三浦 やはりケアの選択肢はいろいろとあるもので、個人的には美肌菌に注目中。菌が地肌フローラに働きかけてハリとコシのある髪のための環境をつくってくれます。
丸田 そういう自然派なセオリーも支持しつつ…僕はサイエンス頼りです。パーマヘアに太刀打ちできるケア剤は、施術剤と同様にサイエンス系という感覚がある。中でもAujuaは三浦さんのオススメと同様に地肌フローラに着目したエイジングケア。
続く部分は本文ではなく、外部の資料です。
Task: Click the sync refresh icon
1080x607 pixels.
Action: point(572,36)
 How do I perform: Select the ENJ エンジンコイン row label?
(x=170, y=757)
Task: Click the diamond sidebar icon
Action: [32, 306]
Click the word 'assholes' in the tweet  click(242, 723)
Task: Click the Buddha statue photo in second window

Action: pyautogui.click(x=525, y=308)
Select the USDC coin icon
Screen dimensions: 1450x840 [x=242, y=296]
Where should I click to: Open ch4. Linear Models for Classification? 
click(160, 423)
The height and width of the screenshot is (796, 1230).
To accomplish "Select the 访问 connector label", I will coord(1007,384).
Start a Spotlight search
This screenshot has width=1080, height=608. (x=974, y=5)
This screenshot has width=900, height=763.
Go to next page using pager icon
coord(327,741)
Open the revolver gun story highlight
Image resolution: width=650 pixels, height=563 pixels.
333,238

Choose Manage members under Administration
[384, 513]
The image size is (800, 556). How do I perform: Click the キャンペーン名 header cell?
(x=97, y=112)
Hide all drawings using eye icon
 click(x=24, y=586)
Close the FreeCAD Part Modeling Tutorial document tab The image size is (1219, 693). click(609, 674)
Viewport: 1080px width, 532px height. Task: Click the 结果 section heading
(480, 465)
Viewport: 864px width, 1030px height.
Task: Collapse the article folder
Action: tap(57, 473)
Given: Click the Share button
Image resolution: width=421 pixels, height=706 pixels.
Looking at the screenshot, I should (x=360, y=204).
グリシンやフィチン酸の力を借りるのでアプローチの方法こそ違いますが、これもトップボリュームやパサつきの悩みに立ち向かってくれる。そのうえでもう一つ。これからは体質へのマイナス要素をいかに減らせるか、削ぎ落とした選択ということが課題になる予感です。
三浦 まさにその点で、メンズ美容はすごくパーソナルなものになると思います。
髙橋 何を使ってどんな効果があってどこを改善するか、個別の答えに行き着くはず。早く気づいた人から余計に盛るケアではなく、シンプルな摂取になる。美容男子に「選別する力」が求められそうです。

「DEMI DOのシャンプーType OSは皮脂量が多い肌をさっぱり洗いあげるのでベタつきによるボリュームダウンを防いでくれます」。(髙橋)

コンディショナーも同じType OS。「これも脂性肌向きですがコーヒーエキスやタイムエキス配合で適度な保湿力はキープ。マッサージしながら地肌に馴染ませます」。(髙橋)

「発毛を促進する一本。本気で薄毛・脱毛を予防したい人のための味方」。(髙橋)

「ETORASのGlaze Oilはベタつかないのに内側から潤う質感。僕のような長髪にちょうどいい」。(髙橋)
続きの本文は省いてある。